Consigne ->
D'après le texte source, depuis quand la question de l'État islamique hante-t-elle les pays musulmans ?

Texte source ->
La question qui hante tous les pays musulmans depuis la fin des
années 70, celle de l’État islamique ou de la place et du rôle de la
chariaa dans la sphère publique ou encore celle du rapport entre la
société, l’État, l’islam et la politique, ne peut pas être tranchée de
manière autoritaire par une quelconque partie du peuple au détriment
d’une autre. Si la prise du pouvoir par la violence par l’un des acteurs
– mouvement insurrectionnel ou coup d’État militaire – est une option à
écarter impérativement, au vu des résultats négatifs obtenus par le
passé, alors la seule solution qui reste est l’élaboration graduelle
d’un nouveau consensus autour des questions qui nous divisent. Cela ne
se fera pas en quelques mois, ni en quelques années, ni sans douleur et
conflits. Le tout est de veiller, par la mise en place de mécanismes
institutionnels appropriés, à ce que ces conflits ne dépassent pas
certaines limites et qu’ils s’expriment dans un cadre légal, comme c’est
le cas dans toutes les démocraties modernes.

Segment de données ->

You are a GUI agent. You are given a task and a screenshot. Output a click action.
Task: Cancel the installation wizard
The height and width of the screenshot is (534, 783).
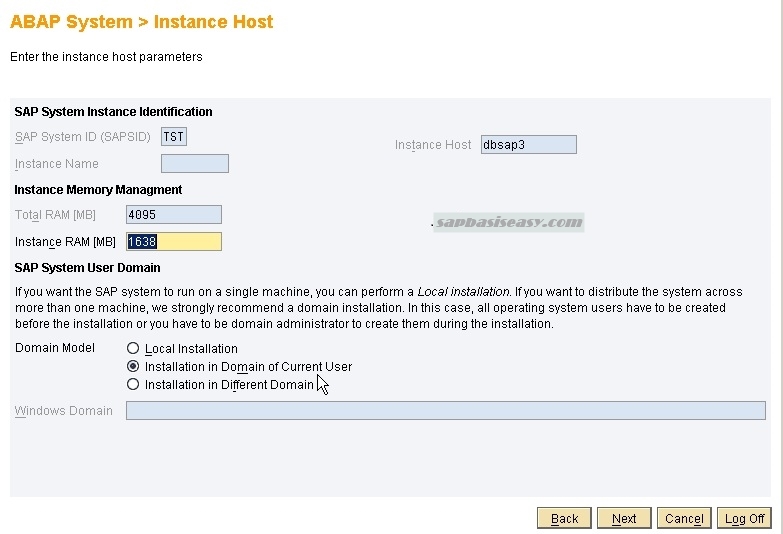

Réponse attendue ->
Depuis la fin des années 70.